TASK LIST:
A – Which logging methods does the MOT durability text say are supported? List each of them.
B – Answer these questions from the MOT durability text, one per line:
(i) What does using a separate drive for the Checkpoint improve, and how?
(ii) In which phase does MOT log an operation?
(iii) How many log entries result if three rows are added, two deleted and one updated?
C – Print the part of the MOT durability text from "The MOT is fully" to "maintaining ACID properties.".

Durability refers to long-term data protection (also known as disk persistence). Durability means that stored data does not suffer from any kind of degradation or corruption, so that data is never lost or compromised. Durability ensures that data and the MOT engine are restored to a consistent state after a planned shutdown (for example, for maintenance) or an unplanned crash (for example, a power failure).

Memory storage is volatile, meaning that it requires power to maintain the stored information. Disk storage, on the other hand, is non-volatile, meaning that it does not require power to maintain stored information, thus, it can survive a power shutdown. MOT uses both types of storage - it has all data in memory, while persisting transactional changes to disk MOT Durability and by maintaining frequent periodic MOT Checkpoints in order to ensure data recovery in case of shutdown.

The user must ensure sufficient disk space for the logging and Checkpointing operations. A separated drive can be used for the Checkpoint to improve performance by reducing disk I/O load.

You may refer to MOT Key Technologies section__for an overview of how durability is implemented in the MOT engine.

MOTs WAL Redo Log and checkpoints enabled durability, as described below -

  • MOT Logging - WAL Redo Log Concepts
  • MOT Checkpoint Concepts

MOT Logging - WAL Redo Log Concepts

Overview

Write-Ahead Logging (WAL) is a standard method for ensuring data durability. The main concept of WAL is that changes to data files (where tables and indexes reside) are only written after those changes have been logged, meaning only after the log records that describe the changes have been flushed to permanent storage.

The MOT is fully integrated with the MogDB envelope logging facilities. In addition to durability, another benefit of this method is the ability to use the WAL for replication purposes.

Three logging methods are supported, two standard Synchronous and Asynchronous, which are also supported by the standard MogDB disk-engine. In addition, in the MOT a Group-Commit option is provided with special NUMA-Awareness optimization. The Group-Commit provides the top performance while maintaining ACID properties.

To ensure Durability, MOT is fully integrated with the MogDB's Write-Ahead Logging (WAL) mechanism, so that MOT persists data in WAL records using MogDB's XLOG interface. This means that every addition, update, and deletion to an MOT table's record is recorded as an entry in the WAL. This ensures that the most current data state can be regenerated and recovered from this non-volatile log. For example, if three new rows were added to a table, two were deleted and one was updated, then six entries would be recorded in the log.

  • MOT log records are written to the same WAL as the other records of MogDB disk-based tables.

  • MOT only logs an operation at the transaction commit phase.

  • MOT only logs the updated delta record in order to minimize the amount of data written to disk.

  • During recovery, data is loaded from the last known or a specific Checkpoint; and then the WAL Redo log is used to complete the data changes that occur from that point forward.

  • The WAL (Redo Log) retains all the table row modifications until a Checkpoint is performed (as described above). The log can then be truncated in order to reduce recovery time and to save disk space.

    img NOTE: In order to ensure that the log IO device does not become a bottleneck, the log file must be placed on a drive that has low latency.

MATERIAL:
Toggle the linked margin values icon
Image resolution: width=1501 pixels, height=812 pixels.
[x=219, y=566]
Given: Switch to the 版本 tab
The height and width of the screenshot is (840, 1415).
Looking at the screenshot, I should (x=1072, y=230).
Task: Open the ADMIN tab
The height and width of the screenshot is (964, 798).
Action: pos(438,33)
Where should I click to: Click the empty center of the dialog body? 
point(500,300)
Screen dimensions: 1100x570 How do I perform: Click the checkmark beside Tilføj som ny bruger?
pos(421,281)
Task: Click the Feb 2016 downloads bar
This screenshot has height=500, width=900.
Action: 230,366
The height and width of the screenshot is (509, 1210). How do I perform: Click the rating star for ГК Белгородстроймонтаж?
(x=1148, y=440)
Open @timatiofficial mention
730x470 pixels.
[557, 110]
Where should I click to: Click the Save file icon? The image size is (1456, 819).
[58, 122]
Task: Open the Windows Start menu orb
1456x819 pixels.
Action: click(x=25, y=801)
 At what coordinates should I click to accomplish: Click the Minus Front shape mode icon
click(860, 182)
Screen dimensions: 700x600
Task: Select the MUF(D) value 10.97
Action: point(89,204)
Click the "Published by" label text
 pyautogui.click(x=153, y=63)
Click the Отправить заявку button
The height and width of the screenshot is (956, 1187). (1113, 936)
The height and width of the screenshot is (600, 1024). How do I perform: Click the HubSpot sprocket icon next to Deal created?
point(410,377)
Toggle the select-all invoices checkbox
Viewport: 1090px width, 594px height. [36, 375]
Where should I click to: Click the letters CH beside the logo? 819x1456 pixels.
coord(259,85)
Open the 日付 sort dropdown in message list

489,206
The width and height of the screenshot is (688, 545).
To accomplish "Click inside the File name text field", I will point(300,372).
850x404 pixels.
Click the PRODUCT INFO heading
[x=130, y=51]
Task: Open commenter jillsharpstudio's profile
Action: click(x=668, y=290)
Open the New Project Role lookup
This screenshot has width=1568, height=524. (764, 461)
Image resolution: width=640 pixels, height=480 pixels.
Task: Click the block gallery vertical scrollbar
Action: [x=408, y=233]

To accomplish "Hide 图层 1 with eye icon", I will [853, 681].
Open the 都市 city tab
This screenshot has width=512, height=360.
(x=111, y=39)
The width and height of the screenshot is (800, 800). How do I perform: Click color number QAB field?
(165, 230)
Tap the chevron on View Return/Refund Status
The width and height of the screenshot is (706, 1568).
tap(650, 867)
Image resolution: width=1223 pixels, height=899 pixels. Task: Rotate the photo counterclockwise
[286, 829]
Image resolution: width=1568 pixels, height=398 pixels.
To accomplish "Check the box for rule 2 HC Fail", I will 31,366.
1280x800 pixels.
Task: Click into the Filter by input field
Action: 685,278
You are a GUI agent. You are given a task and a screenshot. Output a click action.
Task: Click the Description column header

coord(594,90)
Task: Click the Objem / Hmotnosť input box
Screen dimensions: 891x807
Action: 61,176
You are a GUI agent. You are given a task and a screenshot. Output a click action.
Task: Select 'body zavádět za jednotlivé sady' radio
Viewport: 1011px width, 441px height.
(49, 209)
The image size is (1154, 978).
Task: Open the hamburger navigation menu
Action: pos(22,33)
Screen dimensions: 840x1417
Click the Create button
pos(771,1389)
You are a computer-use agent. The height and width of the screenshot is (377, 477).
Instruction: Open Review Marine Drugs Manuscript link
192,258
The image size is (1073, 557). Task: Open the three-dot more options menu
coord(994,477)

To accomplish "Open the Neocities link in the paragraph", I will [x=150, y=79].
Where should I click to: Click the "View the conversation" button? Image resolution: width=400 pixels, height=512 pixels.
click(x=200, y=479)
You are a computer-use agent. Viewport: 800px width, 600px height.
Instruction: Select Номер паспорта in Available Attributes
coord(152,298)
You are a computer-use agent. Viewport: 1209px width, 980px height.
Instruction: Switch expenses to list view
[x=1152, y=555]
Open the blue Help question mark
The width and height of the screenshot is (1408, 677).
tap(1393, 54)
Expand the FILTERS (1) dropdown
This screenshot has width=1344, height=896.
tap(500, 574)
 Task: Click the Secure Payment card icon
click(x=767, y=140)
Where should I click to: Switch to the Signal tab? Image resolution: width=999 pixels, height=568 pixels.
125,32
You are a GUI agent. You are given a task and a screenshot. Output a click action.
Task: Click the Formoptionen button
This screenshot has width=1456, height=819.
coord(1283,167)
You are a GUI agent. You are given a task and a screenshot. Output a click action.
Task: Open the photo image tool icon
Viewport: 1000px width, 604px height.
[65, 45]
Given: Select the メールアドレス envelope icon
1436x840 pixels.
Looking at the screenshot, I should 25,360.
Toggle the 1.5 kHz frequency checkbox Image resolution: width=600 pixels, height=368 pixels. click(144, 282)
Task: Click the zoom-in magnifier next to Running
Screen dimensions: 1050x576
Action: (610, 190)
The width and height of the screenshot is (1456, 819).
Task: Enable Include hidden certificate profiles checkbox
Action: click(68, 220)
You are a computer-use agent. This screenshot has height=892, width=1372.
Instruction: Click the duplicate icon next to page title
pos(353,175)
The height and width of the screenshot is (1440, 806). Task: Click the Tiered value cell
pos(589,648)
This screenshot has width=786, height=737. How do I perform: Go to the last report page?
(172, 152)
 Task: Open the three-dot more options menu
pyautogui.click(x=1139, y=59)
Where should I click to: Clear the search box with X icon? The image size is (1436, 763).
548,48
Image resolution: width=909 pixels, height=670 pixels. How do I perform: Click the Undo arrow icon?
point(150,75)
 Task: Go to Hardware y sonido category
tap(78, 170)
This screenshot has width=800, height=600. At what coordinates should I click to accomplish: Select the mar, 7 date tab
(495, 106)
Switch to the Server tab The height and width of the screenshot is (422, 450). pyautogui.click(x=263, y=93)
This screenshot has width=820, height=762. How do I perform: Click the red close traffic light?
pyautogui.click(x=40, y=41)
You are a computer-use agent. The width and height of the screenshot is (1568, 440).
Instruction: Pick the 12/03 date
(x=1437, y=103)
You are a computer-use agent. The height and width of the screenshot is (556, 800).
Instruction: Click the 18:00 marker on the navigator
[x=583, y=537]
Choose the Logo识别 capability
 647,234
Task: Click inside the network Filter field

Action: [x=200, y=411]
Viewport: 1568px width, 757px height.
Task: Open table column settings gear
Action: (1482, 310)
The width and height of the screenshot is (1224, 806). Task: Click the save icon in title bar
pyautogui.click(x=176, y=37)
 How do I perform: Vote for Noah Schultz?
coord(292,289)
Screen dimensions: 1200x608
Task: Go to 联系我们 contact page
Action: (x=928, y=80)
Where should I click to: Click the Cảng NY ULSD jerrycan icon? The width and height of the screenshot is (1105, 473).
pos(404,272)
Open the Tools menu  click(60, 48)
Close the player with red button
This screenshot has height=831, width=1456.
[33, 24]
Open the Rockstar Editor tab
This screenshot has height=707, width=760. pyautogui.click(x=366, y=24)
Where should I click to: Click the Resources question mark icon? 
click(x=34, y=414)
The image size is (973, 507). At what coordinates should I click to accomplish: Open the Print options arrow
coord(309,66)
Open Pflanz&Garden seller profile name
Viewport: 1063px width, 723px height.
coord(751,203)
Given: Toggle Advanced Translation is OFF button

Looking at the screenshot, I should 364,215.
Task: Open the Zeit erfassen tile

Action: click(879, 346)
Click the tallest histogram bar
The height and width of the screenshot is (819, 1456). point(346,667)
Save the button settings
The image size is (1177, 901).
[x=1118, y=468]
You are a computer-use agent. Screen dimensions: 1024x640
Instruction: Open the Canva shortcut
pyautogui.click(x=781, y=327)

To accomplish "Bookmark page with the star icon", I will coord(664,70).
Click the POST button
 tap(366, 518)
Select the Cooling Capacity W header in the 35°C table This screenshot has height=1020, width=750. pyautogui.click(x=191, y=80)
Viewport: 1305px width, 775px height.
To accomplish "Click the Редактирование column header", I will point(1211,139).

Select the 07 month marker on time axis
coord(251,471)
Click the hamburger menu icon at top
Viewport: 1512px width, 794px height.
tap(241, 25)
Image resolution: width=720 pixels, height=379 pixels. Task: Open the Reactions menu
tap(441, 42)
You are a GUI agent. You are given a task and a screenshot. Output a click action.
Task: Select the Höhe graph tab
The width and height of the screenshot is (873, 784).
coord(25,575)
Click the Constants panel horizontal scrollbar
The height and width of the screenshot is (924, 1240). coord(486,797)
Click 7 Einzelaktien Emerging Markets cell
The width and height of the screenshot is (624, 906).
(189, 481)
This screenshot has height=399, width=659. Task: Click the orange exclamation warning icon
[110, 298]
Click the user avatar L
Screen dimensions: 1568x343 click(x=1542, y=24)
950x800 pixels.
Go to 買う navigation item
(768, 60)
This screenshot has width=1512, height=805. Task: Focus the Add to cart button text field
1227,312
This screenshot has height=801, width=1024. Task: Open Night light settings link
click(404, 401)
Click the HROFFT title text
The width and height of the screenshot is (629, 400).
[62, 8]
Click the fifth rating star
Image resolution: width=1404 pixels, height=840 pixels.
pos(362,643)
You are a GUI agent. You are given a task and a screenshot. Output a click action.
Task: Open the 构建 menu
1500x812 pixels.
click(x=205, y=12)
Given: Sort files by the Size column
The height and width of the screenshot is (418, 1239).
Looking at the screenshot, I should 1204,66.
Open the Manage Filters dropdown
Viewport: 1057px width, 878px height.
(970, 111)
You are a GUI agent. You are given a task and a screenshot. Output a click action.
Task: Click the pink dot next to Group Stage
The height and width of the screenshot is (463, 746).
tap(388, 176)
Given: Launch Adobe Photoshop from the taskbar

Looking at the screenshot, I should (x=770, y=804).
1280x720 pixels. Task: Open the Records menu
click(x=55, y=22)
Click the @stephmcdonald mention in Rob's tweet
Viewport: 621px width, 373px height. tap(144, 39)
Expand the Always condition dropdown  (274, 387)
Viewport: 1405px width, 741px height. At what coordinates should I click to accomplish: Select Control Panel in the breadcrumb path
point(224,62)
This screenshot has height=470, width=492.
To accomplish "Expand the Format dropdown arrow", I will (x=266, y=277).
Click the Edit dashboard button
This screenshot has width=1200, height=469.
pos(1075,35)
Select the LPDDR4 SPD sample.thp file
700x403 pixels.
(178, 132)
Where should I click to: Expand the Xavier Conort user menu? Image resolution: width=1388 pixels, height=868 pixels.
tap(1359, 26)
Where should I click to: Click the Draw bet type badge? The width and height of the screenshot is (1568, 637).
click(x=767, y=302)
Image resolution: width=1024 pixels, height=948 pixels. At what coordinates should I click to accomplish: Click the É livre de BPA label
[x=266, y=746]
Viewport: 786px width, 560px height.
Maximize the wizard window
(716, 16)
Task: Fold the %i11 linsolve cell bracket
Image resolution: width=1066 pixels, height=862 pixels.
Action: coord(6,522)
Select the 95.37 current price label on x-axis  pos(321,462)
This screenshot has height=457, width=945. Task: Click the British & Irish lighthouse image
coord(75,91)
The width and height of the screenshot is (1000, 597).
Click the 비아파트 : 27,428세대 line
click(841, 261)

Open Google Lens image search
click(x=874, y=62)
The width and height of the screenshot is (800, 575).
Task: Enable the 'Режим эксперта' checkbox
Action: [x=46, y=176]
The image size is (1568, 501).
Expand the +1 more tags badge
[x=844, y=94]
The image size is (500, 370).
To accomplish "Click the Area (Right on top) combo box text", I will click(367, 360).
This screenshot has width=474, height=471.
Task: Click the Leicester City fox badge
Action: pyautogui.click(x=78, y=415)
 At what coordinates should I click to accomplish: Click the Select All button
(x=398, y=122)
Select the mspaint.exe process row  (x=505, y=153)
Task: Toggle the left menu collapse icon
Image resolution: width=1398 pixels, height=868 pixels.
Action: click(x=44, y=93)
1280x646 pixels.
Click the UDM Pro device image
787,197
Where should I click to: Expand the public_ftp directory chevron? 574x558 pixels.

ANSWERS FOR THE EXERCISE:
A – Synchronous, Asynchronous, Group-Commit

B –
(i) It improves performance by reducing disk I/O load.
(ii) The transaction commit phase.
(iii) Six.

C –
The MOT is fully integrated with the MogDB envelope logging facilities. In addition to durability, another benefit of this method is the ability to use the WAL for replication purposes.

Three logging methods are supported, two standard Synchronous and Asynchronous, which are also supported by the standard MogDB disk-engine. In addition, in the MOT a Group-Commit option is provided with special NUMA-Awareness optimization. The Group-Commit provides the top performance while maintaining ACID properties.